Armed with new knowledge, he wanted to share his findings and put his thoughts in writing, only to learn that it was impossible to get any piece on anti-Semitism printed by the government-controlled press.

“I decided I had to emigrate,” he said.

It was 1980, and Reznik, with his wife and 15-year-old son, wanted to go to Israel. But the KGB disrupted mail delivery between Reznik and a relative in Israel who was to give an official invitation to make aliyah. The Soviets eventually denied the family’s request to emigrate, and they became refuseniks.

Reznik says he continued to petition the authorities until 1982 when the family finally received exit visas that would expire in three days. They left immediately, arriving in the U.S. with $330 between them.

The family settled near Newark, New Jersey, where friends had settled the year before. They were already employed, so they were able to help the Rezniks get on their feet.
“The first two to three years were very hard,” Reznik recalled. He had to learn English, how to drive a car, and he had to find a job. His wife, who had been a physical chemist in Russia, learned computer programming.

But Reznik’s work, including “Chaim-and-Maria,” a novel about anti-Semitism, was published in Russian in the U.S.

After a few years, the family moved to Washington, D.C., where Reznik delivered news in Russian at Voice of America. He later worked at a Russian-language publication before returning to Voice of America, where he worked until his retirement about 10 years ago.
Reznik continues to write about the history of science and literature, and anti-Semitism, in his preferred Russian. His first book translated into English is “The Nazification of Russia: Antisemitism in the Post-Soviet Era.”

Full of ideas, Reznik is writing about the Russian war hero, surgeon, and poet Ion Lazarevich Degen, who died in Israel in 2017 at age 91. Reznik and Degen never met in person but corresponded extensively.

Along with Reznik’s 20 books, hundreds of articles, and numerous other writings, “Chaim-and-Maria” remains in print. This year, an English-language translation was published.

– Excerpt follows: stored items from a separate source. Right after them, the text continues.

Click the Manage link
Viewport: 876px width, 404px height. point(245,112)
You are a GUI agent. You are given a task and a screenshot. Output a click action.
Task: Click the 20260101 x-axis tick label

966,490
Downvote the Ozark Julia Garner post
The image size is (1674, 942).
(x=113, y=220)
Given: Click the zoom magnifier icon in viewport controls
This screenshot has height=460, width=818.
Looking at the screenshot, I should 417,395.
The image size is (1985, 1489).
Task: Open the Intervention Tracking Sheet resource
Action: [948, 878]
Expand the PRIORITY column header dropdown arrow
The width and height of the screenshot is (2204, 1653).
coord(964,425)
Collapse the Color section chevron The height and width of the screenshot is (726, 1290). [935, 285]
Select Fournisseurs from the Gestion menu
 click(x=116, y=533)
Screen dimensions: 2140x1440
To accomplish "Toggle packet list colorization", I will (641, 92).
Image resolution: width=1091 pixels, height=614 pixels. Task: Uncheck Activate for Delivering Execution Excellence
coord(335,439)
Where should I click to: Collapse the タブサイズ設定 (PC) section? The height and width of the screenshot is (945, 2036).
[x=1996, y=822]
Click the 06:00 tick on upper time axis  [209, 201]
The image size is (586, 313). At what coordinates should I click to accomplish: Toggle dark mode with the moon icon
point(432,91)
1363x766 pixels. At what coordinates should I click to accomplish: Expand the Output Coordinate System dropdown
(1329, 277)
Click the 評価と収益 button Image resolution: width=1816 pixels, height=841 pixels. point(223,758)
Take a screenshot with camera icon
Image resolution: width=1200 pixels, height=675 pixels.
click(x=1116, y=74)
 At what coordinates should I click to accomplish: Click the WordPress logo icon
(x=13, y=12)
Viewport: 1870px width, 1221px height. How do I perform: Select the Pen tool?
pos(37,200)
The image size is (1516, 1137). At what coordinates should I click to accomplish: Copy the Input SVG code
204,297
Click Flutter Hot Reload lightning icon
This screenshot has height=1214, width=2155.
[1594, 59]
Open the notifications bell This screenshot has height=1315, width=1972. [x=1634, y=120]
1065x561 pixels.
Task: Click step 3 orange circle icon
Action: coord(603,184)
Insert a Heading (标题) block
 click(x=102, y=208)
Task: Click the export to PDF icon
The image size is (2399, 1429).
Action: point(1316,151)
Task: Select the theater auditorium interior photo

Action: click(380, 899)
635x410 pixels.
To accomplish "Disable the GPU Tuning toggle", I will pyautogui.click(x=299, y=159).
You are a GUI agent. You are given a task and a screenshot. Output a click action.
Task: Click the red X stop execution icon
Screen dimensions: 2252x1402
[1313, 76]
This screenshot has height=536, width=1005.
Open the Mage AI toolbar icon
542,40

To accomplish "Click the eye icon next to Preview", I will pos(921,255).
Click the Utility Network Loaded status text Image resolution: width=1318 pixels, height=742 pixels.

“What is good about fiction is that, if it’s good literature, it is good literature,” Reznik said.
The topic of Jew hatred continues to be apropos, especially in the current environment of increased anti-Semitism, he added. “I have a theory about where it comes from. It is part of the culture of Western Civilization that cannot go away. We have to fight against it every day and at every opportunity.”

As for his next project: Reznik said it just may very well be his own memoir.